▸ EXCERPT TO READ:
>>
The national rate of PTB from March to December 2020 decreased significantly from 7.7% to 7.3%, when compared with the 2016–2019 period (Figure 1). Two points are relevant regarding the timing of this reduction and the type of PTB. First, the decrease in the timing was observable early on, from the first 2 months of lockdown [March–April, RR = 0.97 (0.99–0.95)], and this decrease was persistent up to 9 months later (March–August, RR = 0.96 [0.97–0.95]; March–December, RR = 0.95 [0.96–0.94]). Regarding the type of PTB, this decrease was observed only for moderate PTB [March–July, RR = 0.997 (0.998–0.996)], whereas very PTB and extremely PTB remained stable at that time (very PTB: March–July, RR = 0.98 [1.02–0.96]; extremely PTB: March–July, RR = 0.97 [1.01–0.92]) (Figures 2–4).

FIGURE 1

Figure 1. Change in the rate of premature births between January 2016 and December 2020. The rate of PTB is expressed in percentage of all deliveries. Each color represents one year.

FIGURE 2

Figure 2. Change in the rate of moderate premature births between January 2016 and December 2020. The rate of PTB is expressed in percentage of all deliveries. Each color represents one year.

FIGURE 3

Figure 3. Change in the rate of very PTB between January 2016 and December 2020. The rate of PTB is expressed in percentage of all deliveries. Each color represents one year.

FIGURE 4

Figure 4. Change in the rate of extremely PTB between January 2016 and December 2020. The rate of PTB is expressed in percentage of all deliveries. Each color represents one year.
<<
▸ INPUT DATA:
>>
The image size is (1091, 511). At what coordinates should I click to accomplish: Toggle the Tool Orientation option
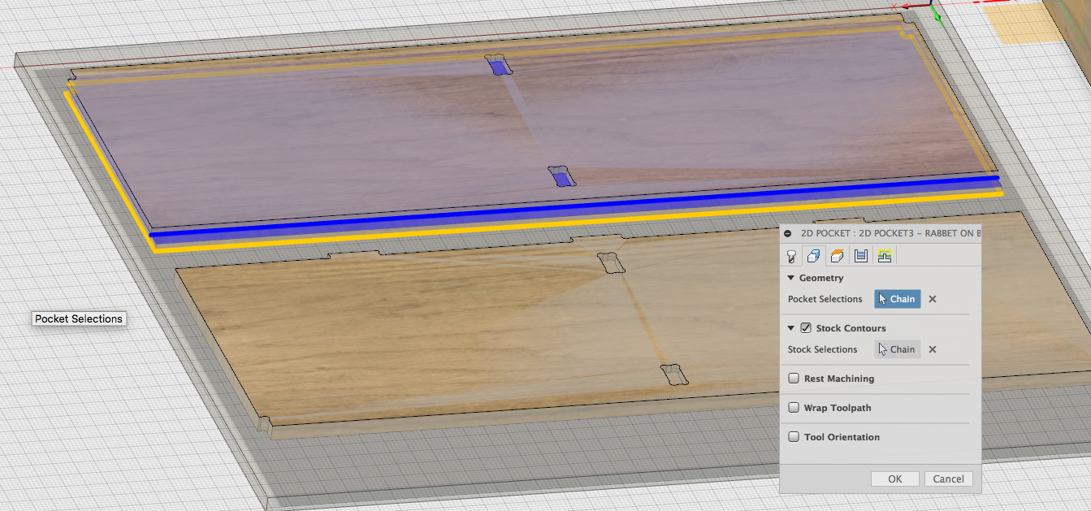(794, 437)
<<
▸ TASK REQUIREMENTS:
Can you rewrite the passage on preterm birth rates from "The national rate" up to and including "RR = 0.97 [1.01–0.92]) (Figures 2–4).", putting "confinement" in place of "lockdown"?

▸ SOLUTION TO THE EXERCISE:
The national rate of PTB from March to December 2020 decreased significantly from 7.7% to 7.3%, when compared with the 2016–2019 period (Figure 1). Two points are relevant regarding the timing of this reduction and the type of PTB. First, the decrease in the timing was observable early on, from the first 2 months of confinement [March–April, RR = 0.97 (0.99–0.95)], and this decrease was persistent up to 9 months later (March–August, RR = 0.96 [0.97–0.95]; March–December, RR = 0.95 [0.96–0.94]). Regarding the type of PTB, this decrease was observed only for moderate PTB [March–July, RR = 0.997 (0.998–0.996)], whereas very PTB and extremely PTB remained stable at that time (very PTB: March–July, RR = 0.98 [1.02–0.96]; extremely PTB: March–July, RR = 0.97 [1.01–0.92]) (Figures 2–4).